The discography of Danish pop artist Medina consists of seven studio albums. Three of these have spawned commercially successful singles that have peaked at number one on the official Danish singles chart. In total, Medina has forty-three singles with her most successful one internationally being "You and I".

Tæt på, Medina's debut Danish studio album, was released in September 2007. She released the singles in Denmark titled "Flå", "Et øjeblik" and "Alene" in 2007 and released "Okay" in 2008.

Velkommen til Medina, Medina's second Danish studio album, was released in August 2009. She rose to national fame in 2008 with the release of "Kun for mig" (which was later released as the English "You and I"). The single spent six weeks at number 1 on the Danish Singles Chart. The second single off the album, "Velkommen til Medina" also peaked at number 1 in Denmark which spent five weeks at the top of chart. Even Medina's third and fourth single, "Ensom" and "Vi to" peaked at number 2 in Denmark.

Welcome to Medina, Medina's debut English studio album, was released in July 2010. In September 2009, Medina released an English-language version of "Kun for mig", titled "You and I", in the UK, Germany, Austria and Switzerland. This version reached number 39 on the UK Singles Chart and entered the Top 10 on the German Singles Chart.

For altid, Medina's third Danish studio album, was released in September 2011. The first three single from the album "For altid", "Synd for dig" and "Kl. 10" peaked at number 1 in Denmark. "12 dage", "Lyser i mørke" and "Har du glemt" also entered the Top 10 in Denmark.

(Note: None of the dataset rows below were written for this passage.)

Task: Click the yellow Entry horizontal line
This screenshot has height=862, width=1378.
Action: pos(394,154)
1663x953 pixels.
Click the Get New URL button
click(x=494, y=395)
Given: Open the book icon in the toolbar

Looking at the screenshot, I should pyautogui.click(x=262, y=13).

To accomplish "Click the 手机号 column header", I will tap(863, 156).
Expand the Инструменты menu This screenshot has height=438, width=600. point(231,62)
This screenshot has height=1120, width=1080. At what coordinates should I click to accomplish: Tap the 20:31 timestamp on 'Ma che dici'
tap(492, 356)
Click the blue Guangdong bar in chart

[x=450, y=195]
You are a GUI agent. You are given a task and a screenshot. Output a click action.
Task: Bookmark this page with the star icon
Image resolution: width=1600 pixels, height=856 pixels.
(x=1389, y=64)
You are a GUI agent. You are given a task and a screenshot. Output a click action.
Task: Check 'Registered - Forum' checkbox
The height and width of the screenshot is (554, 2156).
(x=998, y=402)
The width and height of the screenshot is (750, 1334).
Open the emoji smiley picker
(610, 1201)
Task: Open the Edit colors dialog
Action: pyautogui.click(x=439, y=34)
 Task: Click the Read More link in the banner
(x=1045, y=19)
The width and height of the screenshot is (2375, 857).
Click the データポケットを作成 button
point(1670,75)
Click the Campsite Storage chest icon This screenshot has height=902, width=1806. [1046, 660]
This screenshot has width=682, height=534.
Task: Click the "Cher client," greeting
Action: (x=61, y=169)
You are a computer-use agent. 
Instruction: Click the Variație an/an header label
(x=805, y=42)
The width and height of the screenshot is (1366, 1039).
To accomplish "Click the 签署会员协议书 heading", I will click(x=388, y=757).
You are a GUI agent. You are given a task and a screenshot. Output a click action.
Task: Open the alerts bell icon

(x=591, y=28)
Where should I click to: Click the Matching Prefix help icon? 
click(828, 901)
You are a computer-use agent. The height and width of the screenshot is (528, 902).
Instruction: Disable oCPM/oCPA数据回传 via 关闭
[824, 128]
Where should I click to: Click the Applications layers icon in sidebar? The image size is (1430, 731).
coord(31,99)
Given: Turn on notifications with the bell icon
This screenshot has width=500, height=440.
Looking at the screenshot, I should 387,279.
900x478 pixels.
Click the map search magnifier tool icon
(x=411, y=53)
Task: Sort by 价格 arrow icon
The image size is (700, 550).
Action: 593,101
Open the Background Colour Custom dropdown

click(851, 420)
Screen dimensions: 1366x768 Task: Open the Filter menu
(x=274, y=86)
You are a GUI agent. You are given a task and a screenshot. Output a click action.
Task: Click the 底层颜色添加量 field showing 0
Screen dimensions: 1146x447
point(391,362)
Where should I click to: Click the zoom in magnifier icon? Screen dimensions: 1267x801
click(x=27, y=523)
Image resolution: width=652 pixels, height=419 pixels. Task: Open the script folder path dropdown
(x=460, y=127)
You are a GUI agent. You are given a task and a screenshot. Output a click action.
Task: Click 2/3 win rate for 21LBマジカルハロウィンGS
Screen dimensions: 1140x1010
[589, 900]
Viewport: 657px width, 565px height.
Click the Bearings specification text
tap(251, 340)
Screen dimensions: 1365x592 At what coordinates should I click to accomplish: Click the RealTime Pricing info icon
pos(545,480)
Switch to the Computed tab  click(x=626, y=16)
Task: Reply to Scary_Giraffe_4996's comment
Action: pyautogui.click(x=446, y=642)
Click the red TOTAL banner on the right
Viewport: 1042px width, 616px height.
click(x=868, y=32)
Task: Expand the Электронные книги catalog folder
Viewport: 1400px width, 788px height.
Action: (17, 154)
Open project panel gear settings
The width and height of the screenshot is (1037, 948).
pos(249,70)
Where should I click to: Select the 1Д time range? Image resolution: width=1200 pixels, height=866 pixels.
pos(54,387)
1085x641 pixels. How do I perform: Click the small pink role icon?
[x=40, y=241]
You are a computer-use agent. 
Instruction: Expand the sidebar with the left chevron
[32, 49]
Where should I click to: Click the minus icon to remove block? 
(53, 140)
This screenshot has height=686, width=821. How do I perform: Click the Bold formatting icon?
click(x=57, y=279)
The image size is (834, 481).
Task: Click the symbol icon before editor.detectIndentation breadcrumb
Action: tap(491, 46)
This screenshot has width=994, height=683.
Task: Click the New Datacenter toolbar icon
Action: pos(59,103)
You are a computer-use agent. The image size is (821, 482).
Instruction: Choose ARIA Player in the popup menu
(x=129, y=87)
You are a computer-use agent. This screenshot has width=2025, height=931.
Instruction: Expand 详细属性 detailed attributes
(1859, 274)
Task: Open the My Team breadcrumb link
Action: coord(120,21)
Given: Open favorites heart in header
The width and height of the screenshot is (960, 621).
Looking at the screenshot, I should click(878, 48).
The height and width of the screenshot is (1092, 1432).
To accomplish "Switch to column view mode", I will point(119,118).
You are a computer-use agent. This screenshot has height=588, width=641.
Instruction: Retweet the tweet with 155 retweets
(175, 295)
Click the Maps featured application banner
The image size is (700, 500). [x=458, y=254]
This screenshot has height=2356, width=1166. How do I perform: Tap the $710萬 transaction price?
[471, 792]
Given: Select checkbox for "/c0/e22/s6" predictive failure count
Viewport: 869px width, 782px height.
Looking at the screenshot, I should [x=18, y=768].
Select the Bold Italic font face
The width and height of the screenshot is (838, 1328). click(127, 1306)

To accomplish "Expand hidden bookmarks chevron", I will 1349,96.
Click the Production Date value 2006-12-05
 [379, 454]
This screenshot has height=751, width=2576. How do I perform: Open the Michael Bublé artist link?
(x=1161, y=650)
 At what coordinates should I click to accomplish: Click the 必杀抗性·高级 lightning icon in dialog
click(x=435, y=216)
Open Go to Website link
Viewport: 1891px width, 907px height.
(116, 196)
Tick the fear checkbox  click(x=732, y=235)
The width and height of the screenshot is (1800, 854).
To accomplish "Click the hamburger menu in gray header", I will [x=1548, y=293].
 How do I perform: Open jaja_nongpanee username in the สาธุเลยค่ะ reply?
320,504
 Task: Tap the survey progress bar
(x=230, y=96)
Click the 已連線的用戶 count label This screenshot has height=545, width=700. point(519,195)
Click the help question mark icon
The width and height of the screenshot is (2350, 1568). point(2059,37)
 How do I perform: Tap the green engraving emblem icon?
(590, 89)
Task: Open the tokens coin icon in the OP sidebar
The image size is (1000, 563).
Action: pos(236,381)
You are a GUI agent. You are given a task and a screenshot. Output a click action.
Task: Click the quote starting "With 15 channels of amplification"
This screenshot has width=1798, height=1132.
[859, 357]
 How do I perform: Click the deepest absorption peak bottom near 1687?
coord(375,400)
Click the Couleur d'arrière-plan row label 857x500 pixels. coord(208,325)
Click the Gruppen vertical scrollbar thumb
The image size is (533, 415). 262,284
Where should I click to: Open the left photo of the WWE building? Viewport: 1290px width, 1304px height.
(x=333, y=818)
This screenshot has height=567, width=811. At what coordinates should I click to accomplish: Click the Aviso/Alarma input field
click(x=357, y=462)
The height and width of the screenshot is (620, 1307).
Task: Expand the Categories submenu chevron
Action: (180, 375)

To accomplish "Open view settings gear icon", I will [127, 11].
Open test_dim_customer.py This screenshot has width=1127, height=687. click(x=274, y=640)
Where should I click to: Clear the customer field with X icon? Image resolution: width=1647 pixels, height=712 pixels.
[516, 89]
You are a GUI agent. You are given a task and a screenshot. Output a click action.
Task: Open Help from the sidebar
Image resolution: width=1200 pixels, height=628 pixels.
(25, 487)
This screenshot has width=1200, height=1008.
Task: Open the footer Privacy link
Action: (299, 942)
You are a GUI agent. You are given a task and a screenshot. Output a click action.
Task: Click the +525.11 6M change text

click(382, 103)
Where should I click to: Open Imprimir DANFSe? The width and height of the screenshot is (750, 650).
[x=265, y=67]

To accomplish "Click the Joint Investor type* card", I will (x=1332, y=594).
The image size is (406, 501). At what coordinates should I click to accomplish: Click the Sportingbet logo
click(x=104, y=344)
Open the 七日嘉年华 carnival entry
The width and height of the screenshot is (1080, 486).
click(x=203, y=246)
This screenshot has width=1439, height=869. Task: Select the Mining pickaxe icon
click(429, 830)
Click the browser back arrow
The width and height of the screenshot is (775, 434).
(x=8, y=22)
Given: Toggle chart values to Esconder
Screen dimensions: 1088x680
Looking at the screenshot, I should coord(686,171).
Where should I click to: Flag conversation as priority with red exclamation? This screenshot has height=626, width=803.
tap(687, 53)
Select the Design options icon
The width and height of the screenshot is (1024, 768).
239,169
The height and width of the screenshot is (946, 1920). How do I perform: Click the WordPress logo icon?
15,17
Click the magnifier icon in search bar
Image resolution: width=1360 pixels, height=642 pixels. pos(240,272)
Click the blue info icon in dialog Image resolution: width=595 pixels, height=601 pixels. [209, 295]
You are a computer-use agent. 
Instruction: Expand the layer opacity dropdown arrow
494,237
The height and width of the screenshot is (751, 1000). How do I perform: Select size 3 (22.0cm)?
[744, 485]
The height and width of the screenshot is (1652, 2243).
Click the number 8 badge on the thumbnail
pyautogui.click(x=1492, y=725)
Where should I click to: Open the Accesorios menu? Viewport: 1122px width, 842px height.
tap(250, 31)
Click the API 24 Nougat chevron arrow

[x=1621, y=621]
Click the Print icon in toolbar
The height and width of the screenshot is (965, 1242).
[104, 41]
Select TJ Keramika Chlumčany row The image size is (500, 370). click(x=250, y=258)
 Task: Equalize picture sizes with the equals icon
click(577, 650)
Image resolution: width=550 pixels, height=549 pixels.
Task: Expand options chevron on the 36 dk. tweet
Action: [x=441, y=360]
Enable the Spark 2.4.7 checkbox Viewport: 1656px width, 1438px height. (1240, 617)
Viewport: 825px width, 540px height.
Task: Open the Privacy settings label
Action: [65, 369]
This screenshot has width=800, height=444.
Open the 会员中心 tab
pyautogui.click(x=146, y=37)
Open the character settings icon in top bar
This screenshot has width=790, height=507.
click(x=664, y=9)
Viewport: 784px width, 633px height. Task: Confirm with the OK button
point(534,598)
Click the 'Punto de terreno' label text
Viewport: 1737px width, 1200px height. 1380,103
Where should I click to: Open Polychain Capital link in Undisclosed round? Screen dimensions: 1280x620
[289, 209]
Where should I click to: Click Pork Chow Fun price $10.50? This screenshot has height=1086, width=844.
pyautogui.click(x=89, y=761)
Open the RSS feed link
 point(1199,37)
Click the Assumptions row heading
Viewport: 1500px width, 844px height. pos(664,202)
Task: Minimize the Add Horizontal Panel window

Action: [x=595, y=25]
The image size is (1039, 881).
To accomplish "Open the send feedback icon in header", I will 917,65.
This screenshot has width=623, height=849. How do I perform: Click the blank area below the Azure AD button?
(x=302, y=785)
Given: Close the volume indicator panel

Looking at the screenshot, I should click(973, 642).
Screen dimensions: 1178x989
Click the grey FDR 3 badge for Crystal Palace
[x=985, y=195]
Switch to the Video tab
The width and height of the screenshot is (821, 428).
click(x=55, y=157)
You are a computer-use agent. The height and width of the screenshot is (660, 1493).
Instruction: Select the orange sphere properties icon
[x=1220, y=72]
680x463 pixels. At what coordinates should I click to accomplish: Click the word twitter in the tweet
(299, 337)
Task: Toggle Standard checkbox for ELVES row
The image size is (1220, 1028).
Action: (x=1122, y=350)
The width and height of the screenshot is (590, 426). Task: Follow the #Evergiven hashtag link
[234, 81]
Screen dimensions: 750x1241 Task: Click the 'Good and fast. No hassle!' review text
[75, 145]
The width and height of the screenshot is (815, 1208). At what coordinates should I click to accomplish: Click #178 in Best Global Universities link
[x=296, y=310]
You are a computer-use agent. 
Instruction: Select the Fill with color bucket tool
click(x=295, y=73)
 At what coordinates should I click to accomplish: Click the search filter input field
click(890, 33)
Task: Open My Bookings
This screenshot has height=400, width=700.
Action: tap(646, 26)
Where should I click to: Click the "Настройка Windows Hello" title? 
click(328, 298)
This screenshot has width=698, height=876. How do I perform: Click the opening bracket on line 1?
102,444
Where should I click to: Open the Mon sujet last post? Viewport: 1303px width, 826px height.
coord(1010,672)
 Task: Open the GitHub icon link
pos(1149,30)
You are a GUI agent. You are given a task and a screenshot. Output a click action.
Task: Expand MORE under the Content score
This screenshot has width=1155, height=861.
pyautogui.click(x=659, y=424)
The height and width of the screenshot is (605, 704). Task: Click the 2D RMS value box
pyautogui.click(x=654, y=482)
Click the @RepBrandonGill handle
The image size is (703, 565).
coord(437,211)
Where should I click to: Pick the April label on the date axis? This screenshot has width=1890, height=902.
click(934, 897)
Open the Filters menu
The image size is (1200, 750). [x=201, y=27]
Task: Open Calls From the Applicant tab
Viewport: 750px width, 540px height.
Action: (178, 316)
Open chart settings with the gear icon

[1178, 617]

Forever, Medina's second English studio album, was released in June 2012. The album includes the singles "Forever", "Happening", "Boring (It's Too Late)" and "Waiting for Love". A second edition of the album was released entitled Forever 2.0.

Tæt På – Live, Medina's debut Live album, was released in March 2014. The album includes the single "Jalousi", which peaked at number 1 on the Danish Singles Chart.

==Albums==

===Danish studio albums===

| Title | Album details | Peak chart positions | Certifications |
DEN
| Tæt på | Released: September 17, 2007; Label: At:tack; Formats: CD, digital download; | — |  |
| Velkommen til Medina | Released: August 31, 2009; Label: Labelmade, At:tack; Formats: CD, digital download; | 2 | DEN: 5× Platinum; |
| For altid | Released: September 19, 2011; Label: Labelmade, A:larm; Formats: CD, digital download; | 2 | DEN: 3× Platinum; |
| Grim | Released: October 12, 2018; Label: Labelmade, Universal; Formats: CD, digital download; | 5 |  |
"—" denotes an album that did not chart or was not released in that territory.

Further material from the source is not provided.